Download or read book Women of the West The Creation of the Black Cowgirl written by Wilhelmina Adams and published by Fulton Books, Inc.. This book was released on 2021-10-15 with total page 144 pages. Available in PDF, EPUB and Kindle. Book excerpt: At a young age, Sara knew she wanted to be free from slavery. She attempted many times to run away. On one of these attempts, she was caught by another slave owner, Massa Horn. Massa Horn was a very angry man who wanted to beat her like she never was beaten before just to teach her the consequences of running away. But it was not Massa Horn's decision to beat Sara because he did not own her. Massa Monroe was her owner, and he made it clear to Massa Horn that it was not his decision to punisher her. Sara was chastised by Massa Monroe and her parents about running away. They told her to stop trying and to stay put. As time went on, Sara grew into a beautiful young lady, desired by every slave owner in Mississippi. Massa Monroe made sure Sara would not be abused by any slave owner. When slavery ended, Massa Monroe gave the Monroe family their freedom papers to start a new beginning. Finally, Sara received her freedom. Sara's parents decided to leave Mississippi to start a new beginning in Texas now that they were no longer slaves. Because of the move, this begins the journey of Sara becoming the first-ever Black cowgirl in Texas. During this time in Sara's journey, she has discovered that the town her father and the town's people built will have many outlaws and Klansmen trying to destroy the town she loves. She will have to fight to protect the town of Jacob Water and every member of Jacob Water from being destroyed.

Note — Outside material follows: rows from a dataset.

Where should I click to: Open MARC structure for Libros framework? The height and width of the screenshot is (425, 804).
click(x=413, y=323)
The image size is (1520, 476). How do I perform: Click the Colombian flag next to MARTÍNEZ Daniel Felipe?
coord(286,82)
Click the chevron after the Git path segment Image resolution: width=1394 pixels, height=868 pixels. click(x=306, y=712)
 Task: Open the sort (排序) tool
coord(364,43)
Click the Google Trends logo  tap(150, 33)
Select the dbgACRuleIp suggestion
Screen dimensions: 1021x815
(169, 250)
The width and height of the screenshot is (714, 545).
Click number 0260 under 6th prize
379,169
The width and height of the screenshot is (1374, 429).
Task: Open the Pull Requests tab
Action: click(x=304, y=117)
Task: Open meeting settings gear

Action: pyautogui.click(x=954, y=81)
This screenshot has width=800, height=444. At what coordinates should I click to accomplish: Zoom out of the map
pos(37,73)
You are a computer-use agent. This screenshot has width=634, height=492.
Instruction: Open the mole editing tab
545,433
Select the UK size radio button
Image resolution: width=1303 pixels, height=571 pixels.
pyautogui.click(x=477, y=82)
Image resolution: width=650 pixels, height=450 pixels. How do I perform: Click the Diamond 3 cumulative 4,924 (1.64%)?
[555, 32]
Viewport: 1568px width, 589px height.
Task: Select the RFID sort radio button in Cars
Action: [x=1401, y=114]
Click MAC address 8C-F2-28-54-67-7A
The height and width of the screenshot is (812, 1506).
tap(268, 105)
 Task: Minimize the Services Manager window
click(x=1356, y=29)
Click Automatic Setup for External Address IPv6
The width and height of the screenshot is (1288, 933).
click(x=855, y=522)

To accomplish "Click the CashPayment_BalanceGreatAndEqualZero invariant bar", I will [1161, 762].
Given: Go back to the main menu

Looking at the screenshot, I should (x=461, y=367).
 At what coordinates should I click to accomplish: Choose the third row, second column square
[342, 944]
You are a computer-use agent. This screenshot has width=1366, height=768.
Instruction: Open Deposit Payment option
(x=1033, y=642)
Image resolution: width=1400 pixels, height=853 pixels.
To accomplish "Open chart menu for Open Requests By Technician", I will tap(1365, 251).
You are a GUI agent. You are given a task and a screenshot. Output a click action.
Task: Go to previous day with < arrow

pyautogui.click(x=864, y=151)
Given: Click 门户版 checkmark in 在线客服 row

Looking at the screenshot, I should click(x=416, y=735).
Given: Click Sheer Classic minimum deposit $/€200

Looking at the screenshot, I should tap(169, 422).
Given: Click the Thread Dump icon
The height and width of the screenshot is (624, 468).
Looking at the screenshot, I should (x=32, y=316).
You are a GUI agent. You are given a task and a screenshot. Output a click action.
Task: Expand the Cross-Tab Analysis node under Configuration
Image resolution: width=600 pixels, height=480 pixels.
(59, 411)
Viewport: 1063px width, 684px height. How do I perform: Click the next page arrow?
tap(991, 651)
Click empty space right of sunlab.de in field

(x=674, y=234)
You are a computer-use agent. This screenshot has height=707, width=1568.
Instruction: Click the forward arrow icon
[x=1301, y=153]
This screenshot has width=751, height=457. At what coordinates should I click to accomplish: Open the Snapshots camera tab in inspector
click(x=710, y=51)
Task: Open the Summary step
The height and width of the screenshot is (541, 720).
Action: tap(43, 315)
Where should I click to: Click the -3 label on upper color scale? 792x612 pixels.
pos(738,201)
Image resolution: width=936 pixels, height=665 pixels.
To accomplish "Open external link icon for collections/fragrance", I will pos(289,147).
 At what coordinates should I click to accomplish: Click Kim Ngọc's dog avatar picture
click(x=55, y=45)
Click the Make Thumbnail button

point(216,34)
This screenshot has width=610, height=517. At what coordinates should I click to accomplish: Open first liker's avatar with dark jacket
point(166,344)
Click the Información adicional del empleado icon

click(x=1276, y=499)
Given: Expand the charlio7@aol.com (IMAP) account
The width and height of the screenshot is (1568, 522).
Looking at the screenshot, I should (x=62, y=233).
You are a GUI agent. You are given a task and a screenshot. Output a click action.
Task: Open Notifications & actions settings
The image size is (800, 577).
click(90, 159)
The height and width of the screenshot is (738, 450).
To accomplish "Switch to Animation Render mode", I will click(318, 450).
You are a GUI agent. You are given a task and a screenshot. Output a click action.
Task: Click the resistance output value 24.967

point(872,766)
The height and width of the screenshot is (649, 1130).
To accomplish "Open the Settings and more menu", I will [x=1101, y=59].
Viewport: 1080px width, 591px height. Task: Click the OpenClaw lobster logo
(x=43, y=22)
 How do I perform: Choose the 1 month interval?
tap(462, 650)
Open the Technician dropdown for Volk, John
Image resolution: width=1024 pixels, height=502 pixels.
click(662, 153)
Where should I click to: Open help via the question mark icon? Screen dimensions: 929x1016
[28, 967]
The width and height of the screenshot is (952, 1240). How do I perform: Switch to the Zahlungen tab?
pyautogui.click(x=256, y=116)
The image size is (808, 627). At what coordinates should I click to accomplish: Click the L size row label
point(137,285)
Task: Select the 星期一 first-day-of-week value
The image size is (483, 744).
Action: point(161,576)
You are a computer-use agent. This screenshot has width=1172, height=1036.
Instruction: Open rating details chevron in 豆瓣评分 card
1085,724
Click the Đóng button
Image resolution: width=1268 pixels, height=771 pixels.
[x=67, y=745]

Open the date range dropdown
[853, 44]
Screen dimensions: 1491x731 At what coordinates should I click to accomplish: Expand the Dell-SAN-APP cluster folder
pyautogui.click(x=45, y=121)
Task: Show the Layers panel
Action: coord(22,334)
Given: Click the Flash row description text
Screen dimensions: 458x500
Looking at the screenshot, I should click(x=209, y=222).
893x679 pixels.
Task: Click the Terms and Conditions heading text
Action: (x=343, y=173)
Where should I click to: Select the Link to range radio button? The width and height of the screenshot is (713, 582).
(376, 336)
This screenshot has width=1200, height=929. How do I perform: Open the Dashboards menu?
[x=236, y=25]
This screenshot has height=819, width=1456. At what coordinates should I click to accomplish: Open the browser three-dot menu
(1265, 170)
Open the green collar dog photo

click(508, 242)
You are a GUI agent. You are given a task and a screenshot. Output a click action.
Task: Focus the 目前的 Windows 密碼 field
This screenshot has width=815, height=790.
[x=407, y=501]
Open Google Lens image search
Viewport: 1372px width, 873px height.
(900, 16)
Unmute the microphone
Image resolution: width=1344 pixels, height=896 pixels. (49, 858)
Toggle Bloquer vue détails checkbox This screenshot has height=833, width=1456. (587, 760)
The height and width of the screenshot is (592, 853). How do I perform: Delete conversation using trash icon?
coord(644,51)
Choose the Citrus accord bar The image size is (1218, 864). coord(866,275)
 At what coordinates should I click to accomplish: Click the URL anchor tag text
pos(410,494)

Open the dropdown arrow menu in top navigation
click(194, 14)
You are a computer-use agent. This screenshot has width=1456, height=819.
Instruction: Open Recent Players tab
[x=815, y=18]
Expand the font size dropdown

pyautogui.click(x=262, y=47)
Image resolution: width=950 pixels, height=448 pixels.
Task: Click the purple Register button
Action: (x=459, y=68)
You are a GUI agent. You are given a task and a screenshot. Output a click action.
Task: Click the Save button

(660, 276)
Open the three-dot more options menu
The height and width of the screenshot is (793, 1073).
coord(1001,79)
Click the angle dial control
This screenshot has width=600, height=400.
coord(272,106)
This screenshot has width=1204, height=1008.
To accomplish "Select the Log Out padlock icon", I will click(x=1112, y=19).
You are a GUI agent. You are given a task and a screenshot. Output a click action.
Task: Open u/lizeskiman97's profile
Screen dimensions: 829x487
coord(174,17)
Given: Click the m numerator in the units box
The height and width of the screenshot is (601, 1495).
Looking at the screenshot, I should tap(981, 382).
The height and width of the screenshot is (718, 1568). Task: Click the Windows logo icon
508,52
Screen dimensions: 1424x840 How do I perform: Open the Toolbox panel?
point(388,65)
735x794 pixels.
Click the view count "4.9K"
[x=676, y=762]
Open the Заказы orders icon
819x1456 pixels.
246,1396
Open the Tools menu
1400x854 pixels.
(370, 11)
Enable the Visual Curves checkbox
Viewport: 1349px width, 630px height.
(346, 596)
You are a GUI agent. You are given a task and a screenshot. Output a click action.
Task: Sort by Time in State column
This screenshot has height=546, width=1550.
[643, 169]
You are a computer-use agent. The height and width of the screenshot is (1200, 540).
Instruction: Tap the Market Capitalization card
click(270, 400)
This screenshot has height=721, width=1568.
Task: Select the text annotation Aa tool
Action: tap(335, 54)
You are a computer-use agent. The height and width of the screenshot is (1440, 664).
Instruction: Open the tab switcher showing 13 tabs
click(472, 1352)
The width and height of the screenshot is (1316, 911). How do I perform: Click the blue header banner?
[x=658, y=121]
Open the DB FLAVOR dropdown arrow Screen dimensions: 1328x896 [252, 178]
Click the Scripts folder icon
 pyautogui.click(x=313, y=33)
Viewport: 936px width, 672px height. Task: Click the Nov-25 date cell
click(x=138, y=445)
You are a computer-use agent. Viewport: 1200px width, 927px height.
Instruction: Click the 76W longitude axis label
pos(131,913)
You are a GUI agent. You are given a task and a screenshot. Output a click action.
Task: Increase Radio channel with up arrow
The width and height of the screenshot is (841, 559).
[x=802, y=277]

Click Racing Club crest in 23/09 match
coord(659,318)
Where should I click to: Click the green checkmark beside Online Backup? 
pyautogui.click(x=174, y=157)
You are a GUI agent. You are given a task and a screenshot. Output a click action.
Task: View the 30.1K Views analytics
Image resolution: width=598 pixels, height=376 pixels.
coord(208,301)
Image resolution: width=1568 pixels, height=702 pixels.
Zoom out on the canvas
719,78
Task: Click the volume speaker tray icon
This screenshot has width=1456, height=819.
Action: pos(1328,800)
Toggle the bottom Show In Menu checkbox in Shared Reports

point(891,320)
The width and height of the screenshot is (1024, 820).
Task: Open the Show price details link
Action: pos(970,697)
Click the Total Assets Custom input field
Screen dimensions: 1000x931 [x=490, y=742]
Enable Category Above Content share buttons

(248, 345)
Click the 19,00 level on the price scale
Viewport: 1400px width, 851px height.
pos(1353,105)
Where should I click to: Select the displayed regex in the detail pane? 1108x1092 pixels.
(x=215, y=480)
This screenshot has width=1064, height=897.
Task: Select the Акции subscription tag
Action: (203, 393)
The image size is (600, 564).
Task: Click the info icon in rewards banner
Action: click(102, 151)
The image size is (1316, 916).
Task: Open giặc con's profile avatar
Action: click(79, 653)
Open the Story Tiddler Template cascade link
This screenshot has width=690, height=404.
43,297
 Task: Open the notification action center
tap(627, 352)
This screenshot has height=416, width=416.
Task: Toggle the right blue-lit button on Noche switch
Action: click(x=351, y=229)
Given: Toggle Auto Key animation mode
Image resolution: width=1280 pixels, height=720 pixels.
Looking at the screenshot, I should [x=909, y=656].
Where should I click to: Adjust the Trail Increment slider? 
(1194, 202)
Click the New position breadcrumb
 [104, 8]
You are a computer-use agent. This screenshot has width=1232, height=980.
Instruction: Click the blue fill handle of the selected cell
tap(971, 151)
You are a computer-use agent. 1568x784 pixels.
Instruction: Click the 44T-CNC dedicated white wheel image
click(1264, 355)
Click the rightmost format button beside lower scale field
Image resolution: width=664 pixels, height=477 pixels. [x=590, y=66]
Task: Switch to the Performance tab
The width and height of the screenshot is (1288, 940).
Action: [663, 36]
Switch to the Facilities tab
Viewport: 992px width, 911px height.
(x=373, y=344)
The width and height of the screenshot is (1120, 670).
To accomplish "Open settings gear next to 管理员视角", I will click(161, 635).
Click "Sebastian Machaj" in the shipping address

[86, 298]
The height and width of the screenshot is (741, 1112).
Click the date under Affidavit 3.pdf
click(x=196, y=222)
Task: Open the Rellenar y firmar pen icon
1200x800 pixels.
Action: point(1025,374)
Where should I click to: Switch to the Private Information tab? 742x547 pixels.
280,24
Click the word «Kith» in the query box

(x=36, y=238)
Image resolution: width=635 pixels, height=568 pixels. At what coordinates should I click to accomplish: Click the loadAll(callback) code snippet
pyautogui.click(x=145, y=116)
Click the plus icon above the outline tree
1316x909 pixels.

Sara will be the one cowgirl every outlaw and Klansmen have to watch out for.

Book Cowgirls

    Book Details:
  • Author : Teresa Jordan
  • Publisher : U of Nebraska Press
  • Release : 1992-01-01
  • ISBN : 9780803275751
  • Pages : 356 pages

Download or read book Cowgirls written by Teresa Jordan and published by U of Nebraska Press. This book was released on 1992-01-01 with total page 356 pages. Available in PDF, EPUB and Kindle. Book excerpt: American lore has slighted the cowgirl, although at least one can still be found in nearly every ranching community. Like her male counterpart, she rides and ropes, understands land and stock, and confronts the elements. The writer and photographer Teresa Jordan traveled sixty thousand miles in the American West, talking with more than a hundred authentic cowgirls running ranches and performing in rodeos. The result is a fascinating book that also situates the cowgirl in history and literature. A new preface and updated bibliography have been added to this Bison Book edition.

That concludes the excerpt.